Sharing more music to soothe unsettled souls, here’s Cascade PBS copy chief — and seasoned classical music writer — Gavin Borchert:
Forget the polls: If you want to foretell the future, just ask whoever is in charge of the Seattle Symphony’s programming. In a coincidence that still seems a bit eerie all these years later, the first concert after 9/11 — planned months in advance, of course — included two startlingly apropos pieces: Aaron Copland’s Lincoln Portrait and Leonard Bernstein’s “Symphonic Dances” from West Side Story, each of which movingly evoked the two cities attacked, Washington, D.C. and New York City.
So what is the SSO playing this weekend? One title stands out, in light of current events: Lili Boulanger’s 1918 wartime pastoral “D’un soir triste” (“Of a Sad Evening”), again, programmed months in advance. It’s one of the final works composed by Boulanger, who had she not died at 24 might today be acknowledged as the greatest woman composer of all time.
Also on the symphony’s mixed bill (Nov. 7 - 9), more French music: Olivier Messiaen’s “Les offrandes oubliées” (“Forgotten Offerings”) from 1930, by turns shimmering and furious, and Claude Debussy’s surging marine portrait “La mer” (“The Sea”).
If it’s cleansing you seek, perhaps no music is more profoundly grounding than the “deep listening” aesthetic of Pauline Oliveros (1932-2016), who coined the term in the 1980s as something of a pun after recording an album in an empty cistern in Port Townsend. Emerald City Music — known for innovative chamber-music presentations — is pushing the experimental envelope with an evening of her work.
Curated by cellist Saeunn Thorsteinsdottir (formerly of UW and now of the College-Conservatory of Music in Cincinnati), Pauline Oliveros: Sound Meditations (Nov. 8 at 8 p.m. in South Lake Union; Nov. 9 at 7:30 p.m. in Olympia) includes guided audience-participation meditations intended to open the listener to experiencing music in all ways: viscerally and spiritually as well as aurally. — G.B.
More stuff that sounds pretty good right about now.

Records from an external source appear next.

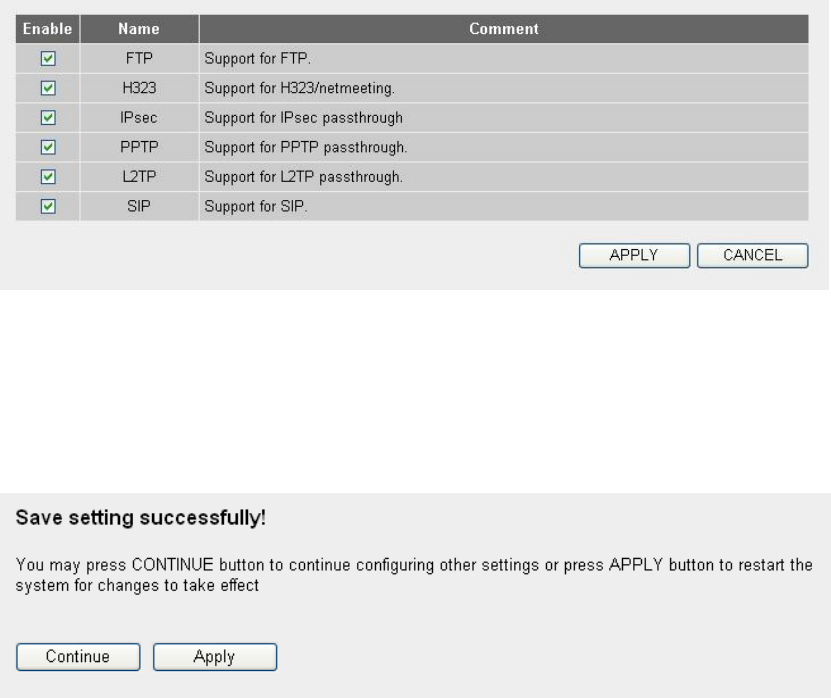Toggle the PPTP passthrough checkbox
The width and height of the screenshot is (831, 698).
[48, 147]
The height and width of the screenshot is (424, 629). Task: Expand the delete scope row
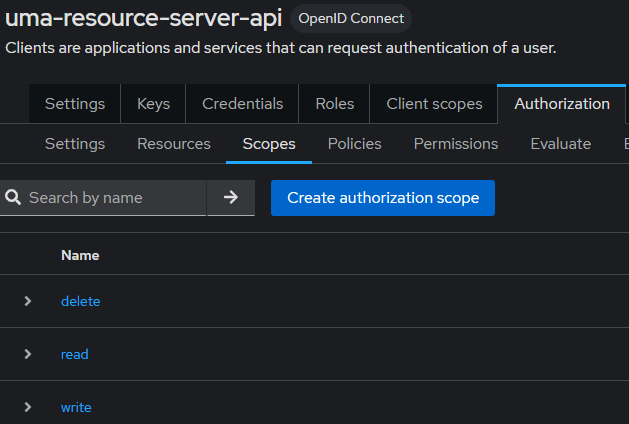pyautogui.click(x=28, y=301)
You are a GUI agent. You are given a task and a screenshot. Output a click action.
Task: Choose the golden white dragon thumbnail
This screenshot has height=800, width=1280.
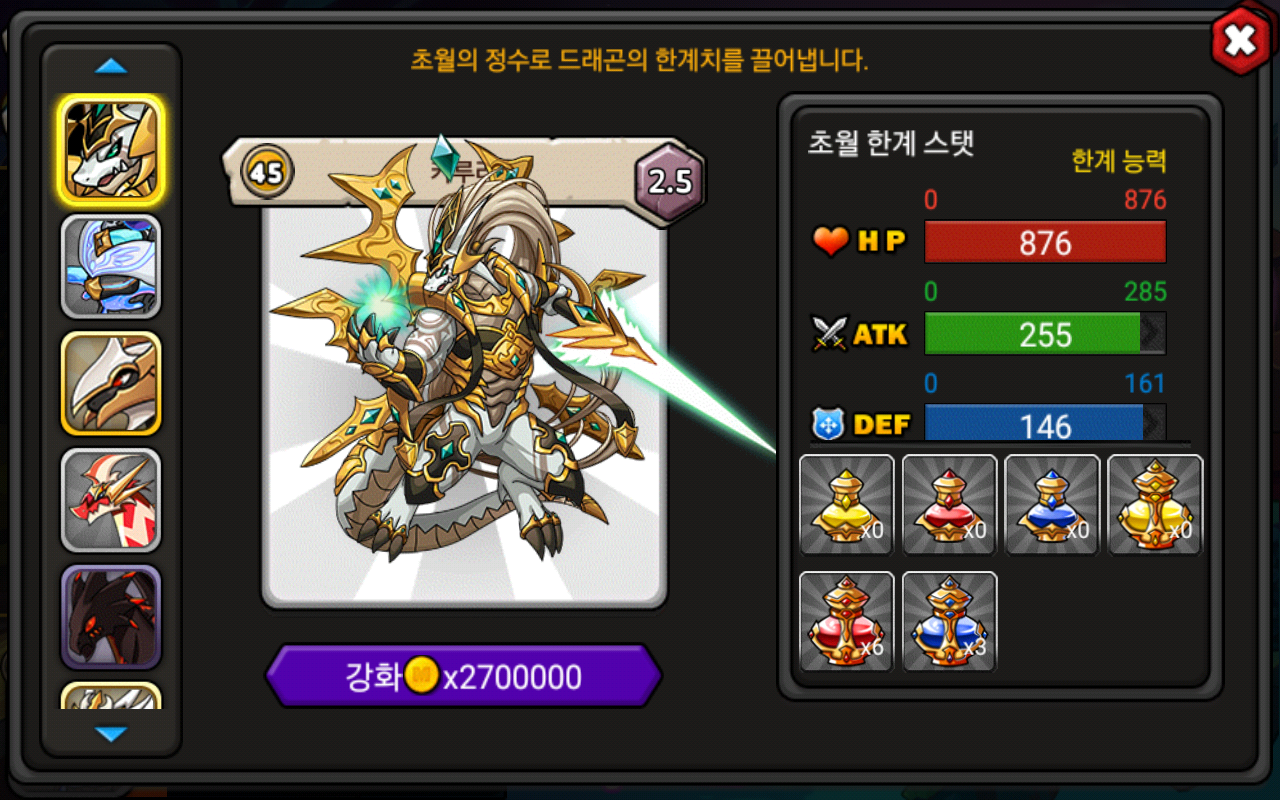coord(111,150)
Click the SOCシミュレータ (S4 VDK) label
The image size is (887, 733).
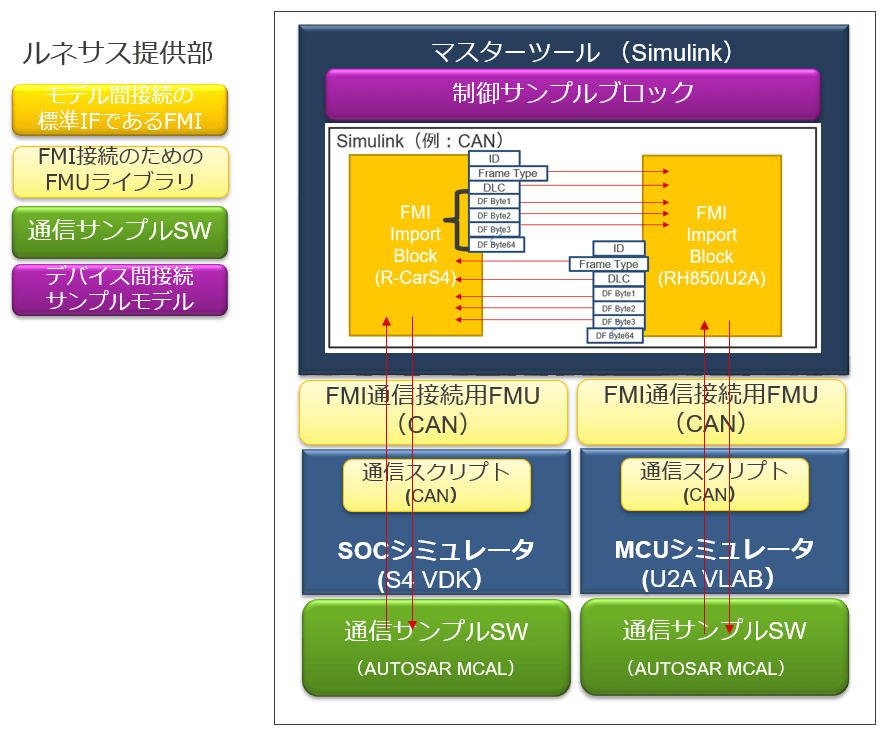click(435, 562)
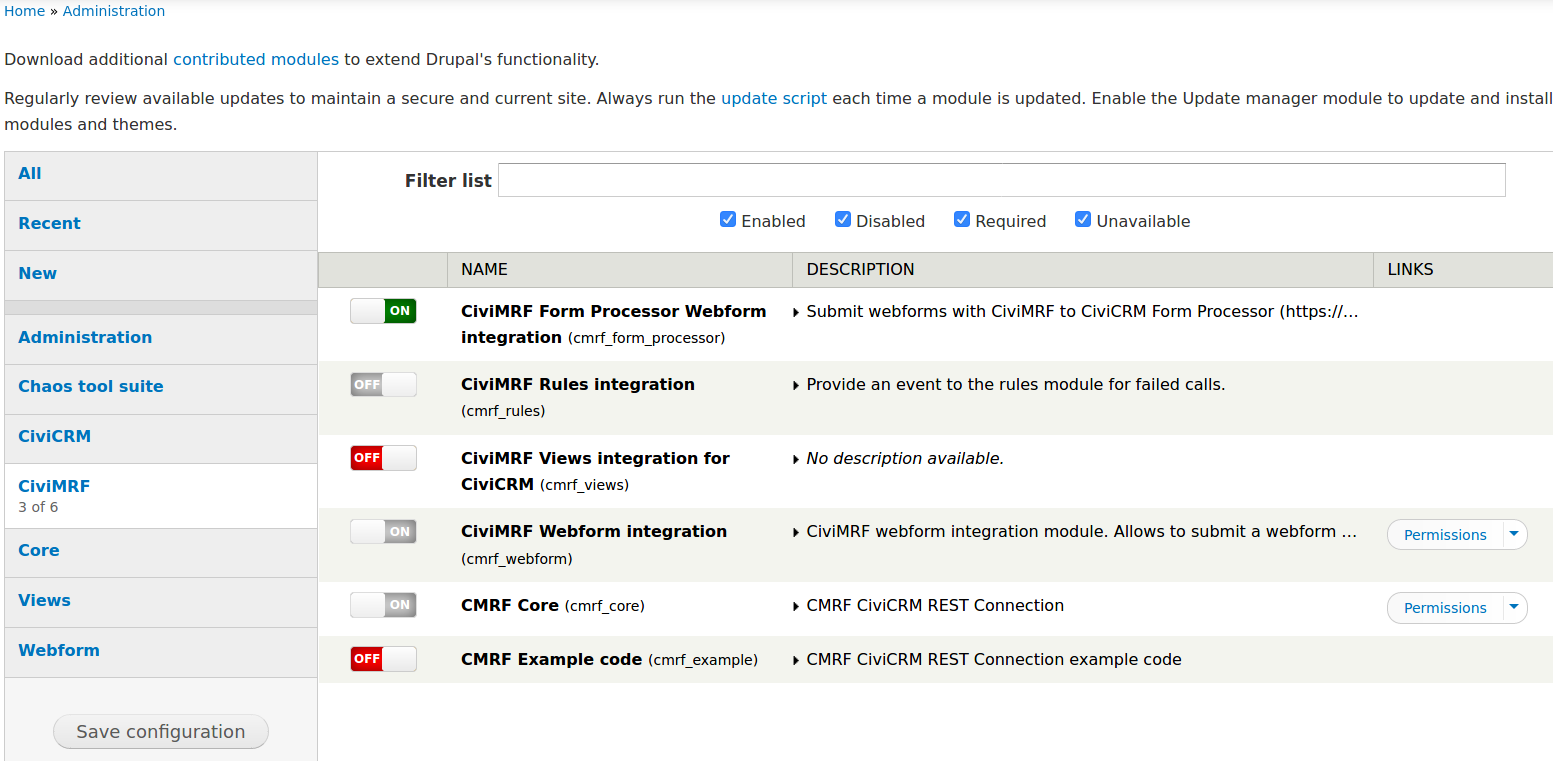Select the Chaos tool suite category
Image resolution: width=1553 pixels, height=761 pixels.
(x=91, y=387)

Light the Forest (Nov. 9 - 10): This second annual event at Pilchuck Glass School in Stanwood features neon sculpture installations all across the woodsy campus. I went last year and loved the glowy mystery of the self-guided nighttime walking tour. This year’s featured artists include Pilchuck alums Megan Stelljes and KCJ Szwedzinski.
Speaking of dark evenings spent seeking out art … it’s the First Thursday Art Walk in Pioneer Square (Nov. 7, tonight!). Consider: Seattle sculptor Mark Calderon’s There’s Always Glimmer (Greg Kucera Gallery, Nov. 7 - Dec. 21), featuring all manner of apologies writ in glass beads; Jai Sallay-Carrington’s Reasoning with Demons, in this case the personal sort (Method Gallery, through Dec. 14); and closing soon, Proof Through the Night (J. Rinehart Gallery, through Nov. 9), a provocative group show that includes artists from Texas and Washington responding to the current political landscape.
SIFF Selects: This month (Nov. 9 - 30) a new partnership between Cascade PBS and the Seattle International Film Festival features a mix of recent independent movies rarely seen elsewhere. It kicks off this weekend with Punderneath it All, a documentary about the cutthroat world of pun competitions, and includes I Am DB Cooper, about a guy who swears he’s the real deal. (Films premiere Fridays on the Cascade PBS app and air on broadcast Saturdays at 8:00 p.m.)